◆ Assignment
Take the line with "Task: Open the #SneakyThanos hashtag" and every line after it in the entries below, and set them down exactly, without any pictures.
-- Data section follows --
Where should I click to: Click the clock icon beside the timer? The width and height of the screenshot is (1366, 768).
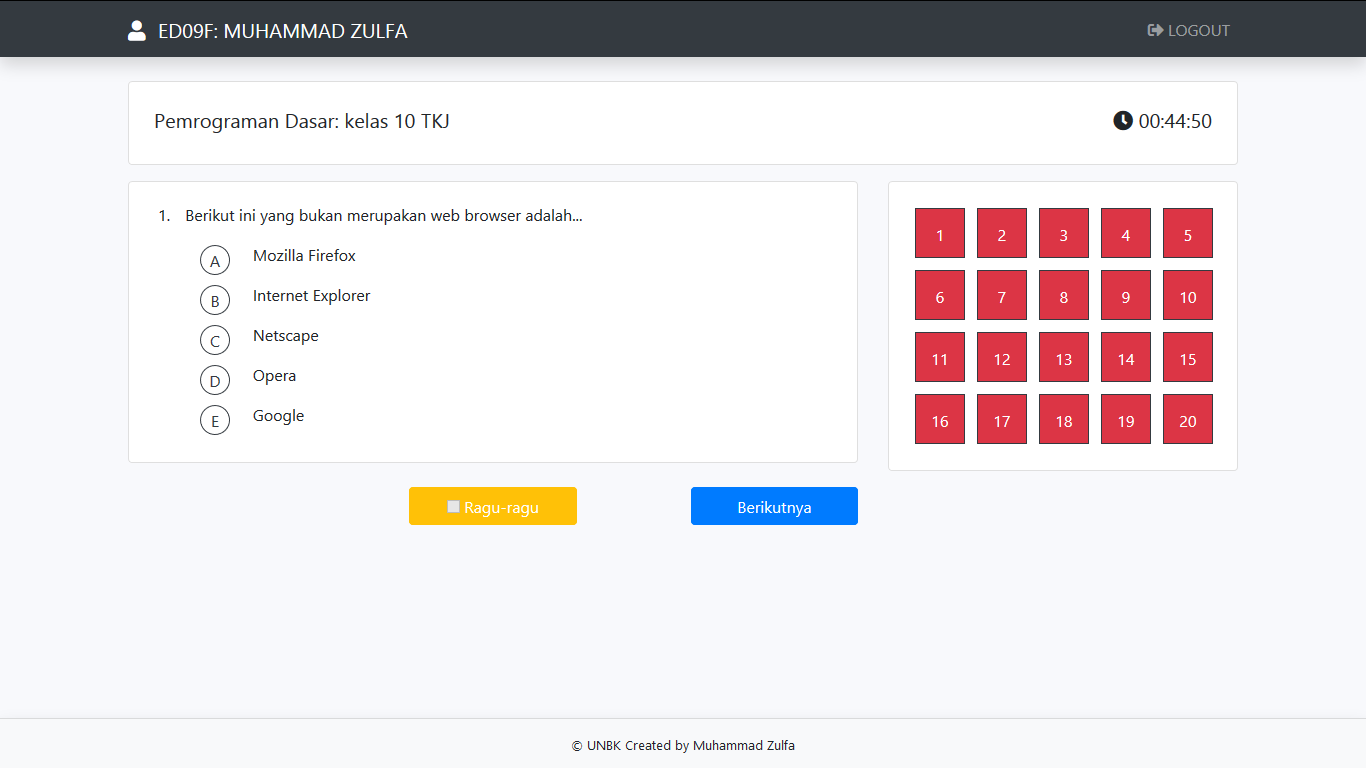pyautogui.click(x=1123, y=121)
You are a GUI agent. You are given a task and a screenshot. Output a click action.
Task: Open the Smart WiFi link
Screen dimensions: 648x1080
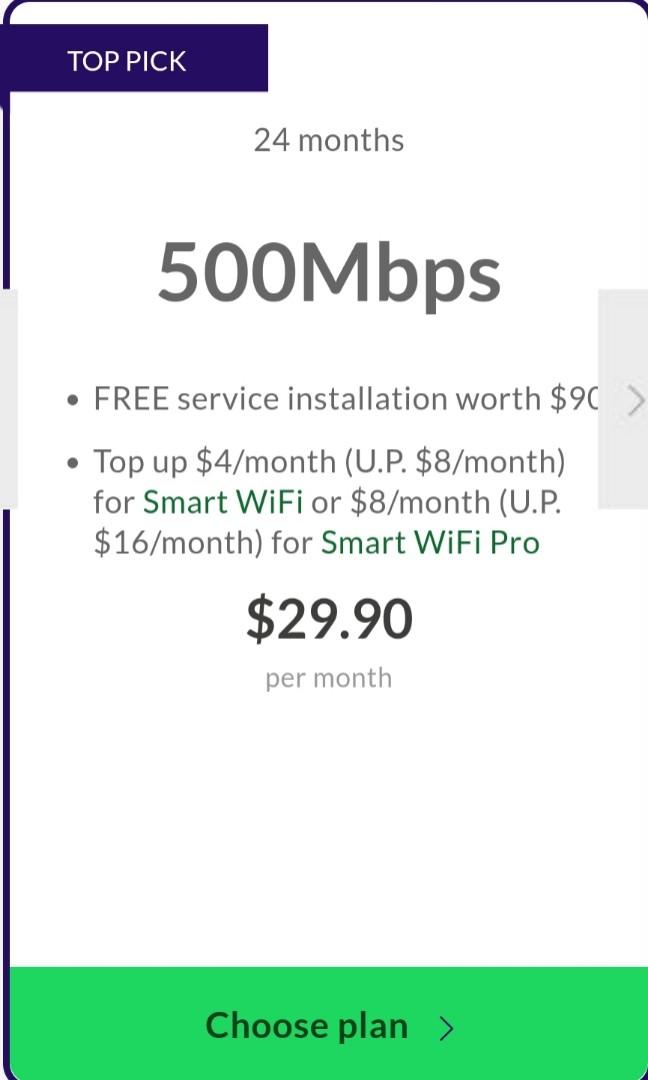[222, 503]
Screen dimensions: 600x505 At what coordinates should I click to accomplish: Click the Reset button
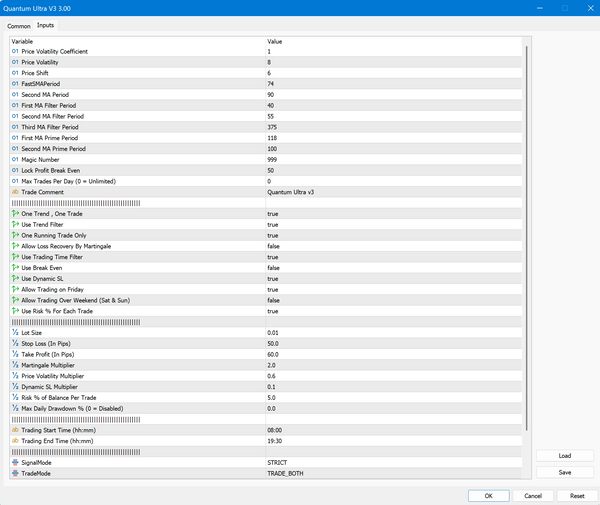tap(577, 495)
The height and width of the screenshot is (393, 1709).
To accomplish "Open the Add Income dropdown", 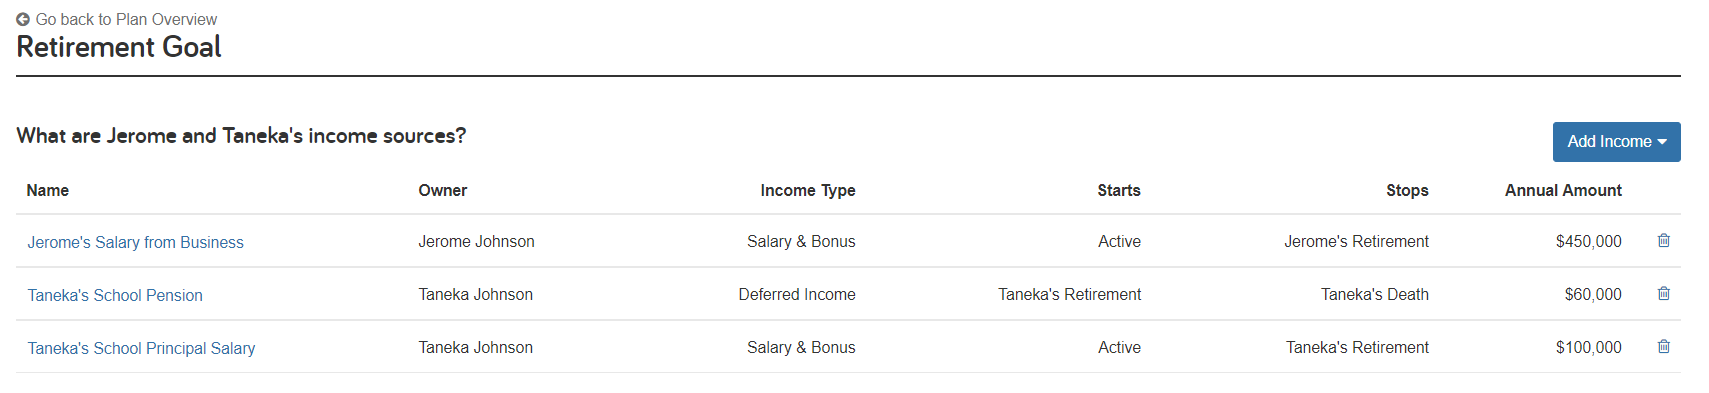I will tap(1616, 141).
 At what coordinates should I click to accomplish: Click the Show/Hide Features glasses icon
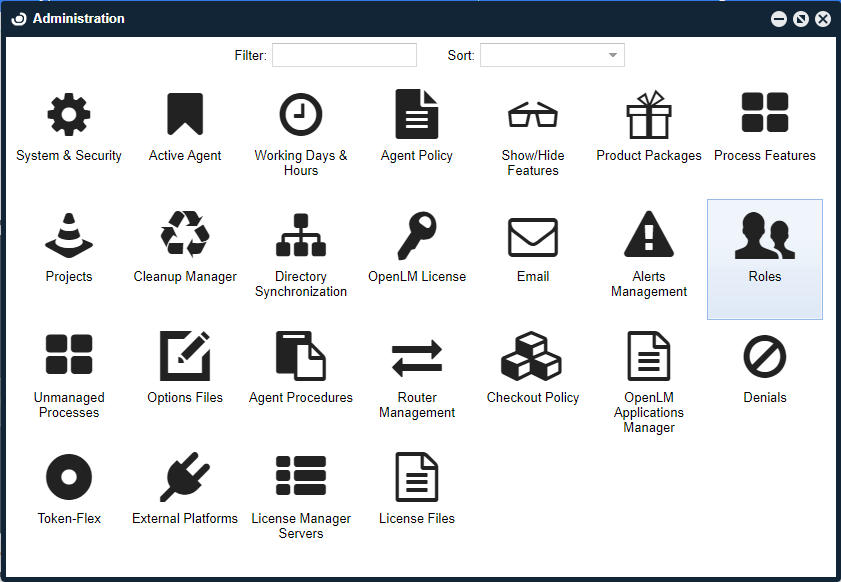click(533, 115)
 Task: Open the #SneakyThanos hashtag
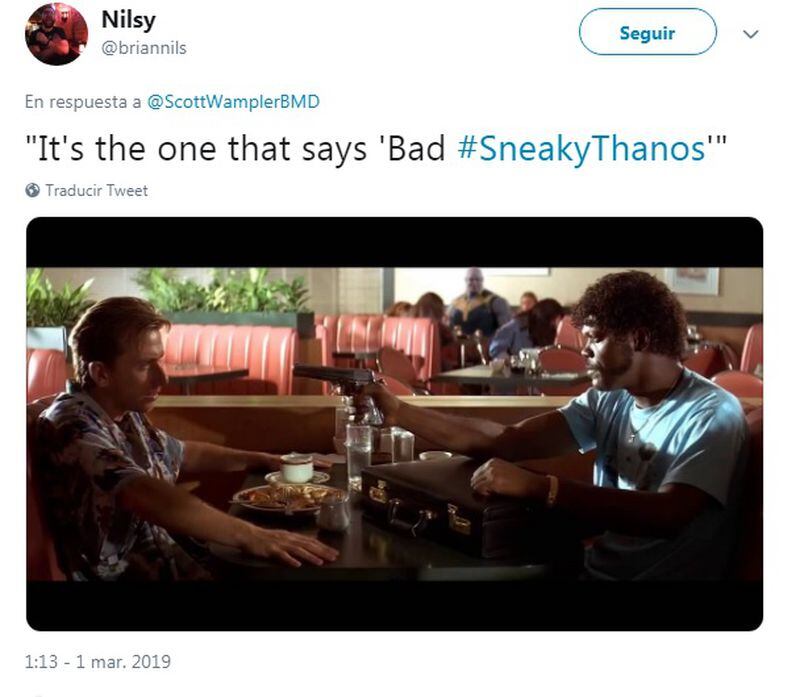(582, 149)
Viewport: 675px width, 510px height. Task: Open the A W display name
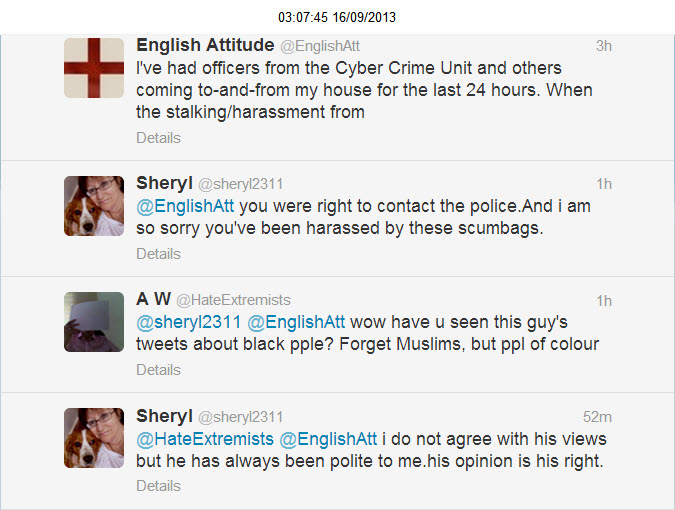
-- Data section concluded --
◆ Exercise result
 Task: Open the #SneakyThanos hashtag
(582, 149)
Viewport: 675px width, 510px height. Task: Open the A W display name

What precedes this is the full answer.